> _Work instruction_: Make an exact copy of the records, omitting all images.

Stored data:
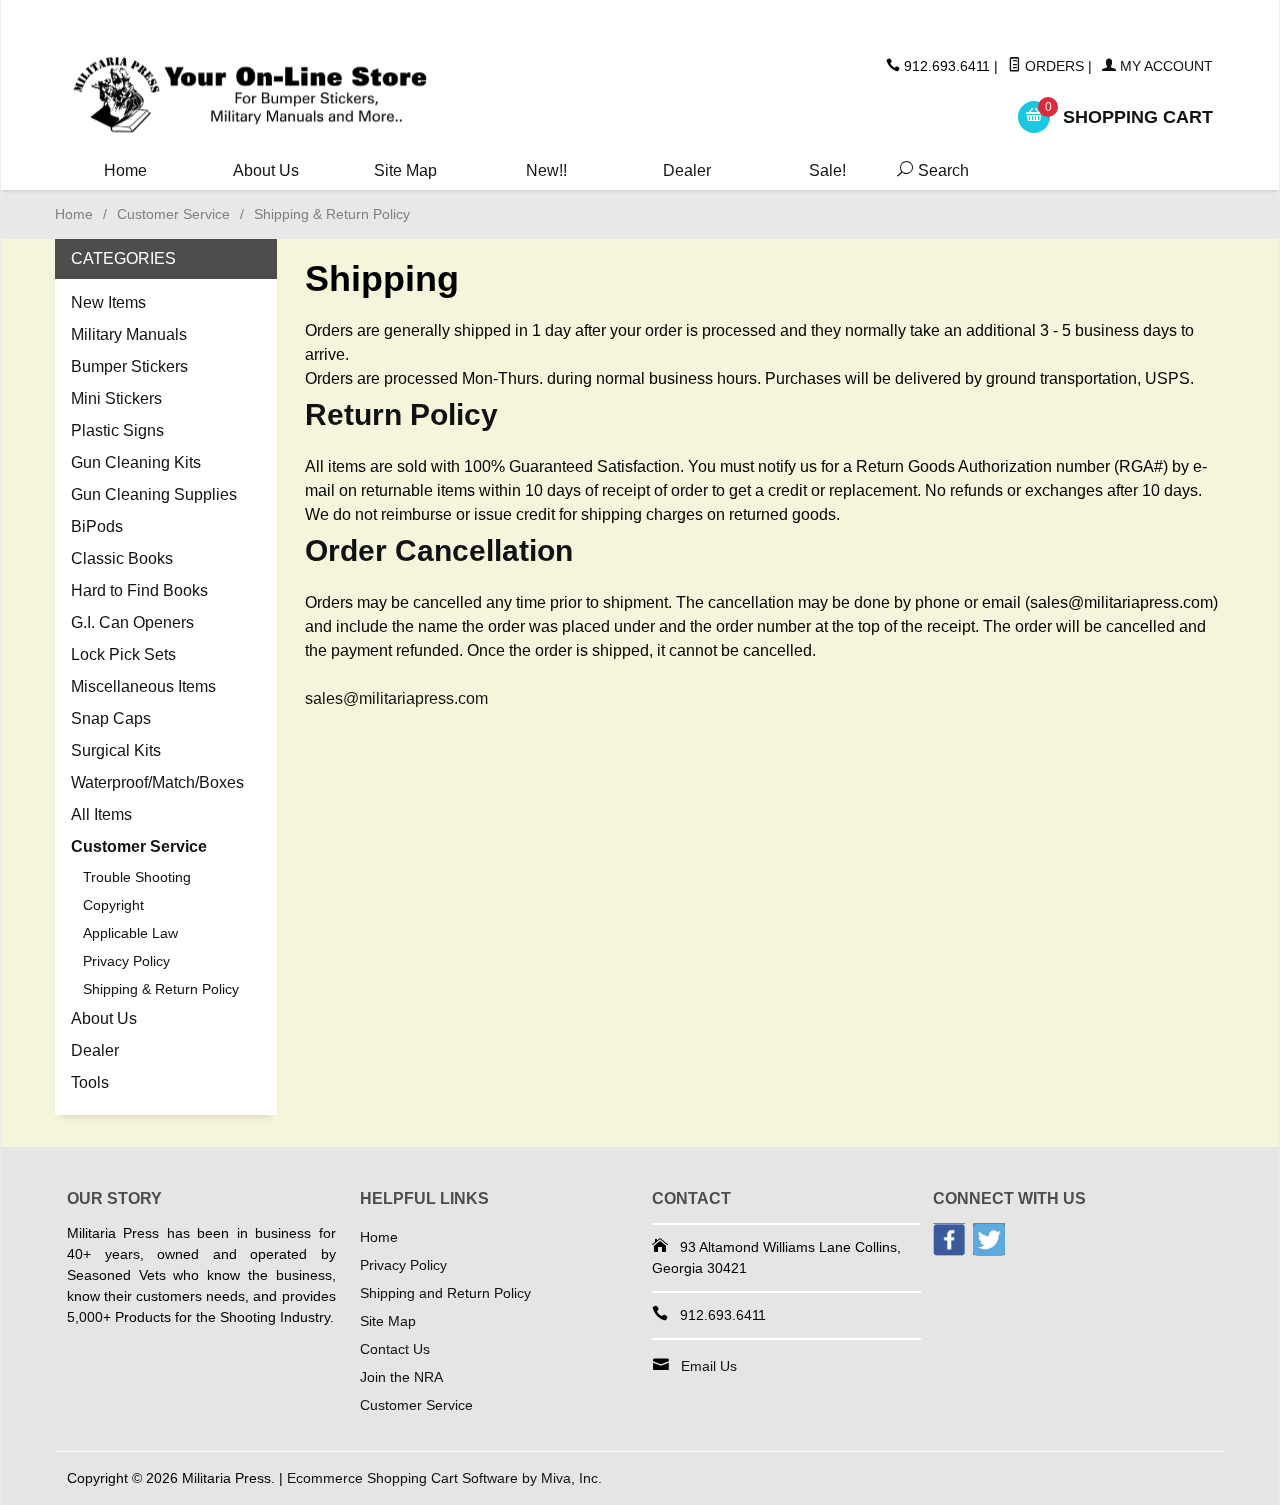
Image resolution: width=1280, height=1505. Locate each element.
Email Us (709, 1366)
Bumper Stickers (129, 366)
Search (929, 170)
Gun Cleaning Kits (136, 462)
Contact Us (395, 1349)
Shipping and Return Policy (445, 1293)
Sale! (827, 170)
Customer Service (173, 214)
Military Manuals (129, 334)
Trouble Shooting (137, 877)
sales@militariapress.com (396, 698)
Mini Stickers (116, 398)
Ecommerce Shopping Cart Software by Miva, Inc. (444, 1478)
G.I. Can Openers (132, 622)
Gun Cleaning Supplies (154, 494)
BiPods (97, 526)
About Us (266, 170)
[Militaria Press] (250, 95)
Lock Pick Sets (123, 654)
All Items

> _Reply to the task_:
Image resolution: width=1280, height=1505. Locate each element.
Email Us (709, 1366)
Bumper Stickers (129, 366)
Search (929, 170)
Gun Cleaning Kits (136, 462)
Contact Us (395, 1349)
Shipping and Return Policy (445, 1293)
Sale! (827, 170)
Customer Service (173, 214)
Military Manuals (129, 334)
Trouble Shooting (137, 877)
sales@militariapress.com (396, 698)
Mini Stickers (116, 398)
Ecommerce Shopping Cart Software by Miva, Inc. (444, 1478)
G.I. Can Openers (132, 622)
Gun Cleaning Supplies (154, 494)
BiPods (97, 526)
About Us (266, 170)
[Militaria Press] (250, 95)
Lock Pick Sets (123, 654)
All Items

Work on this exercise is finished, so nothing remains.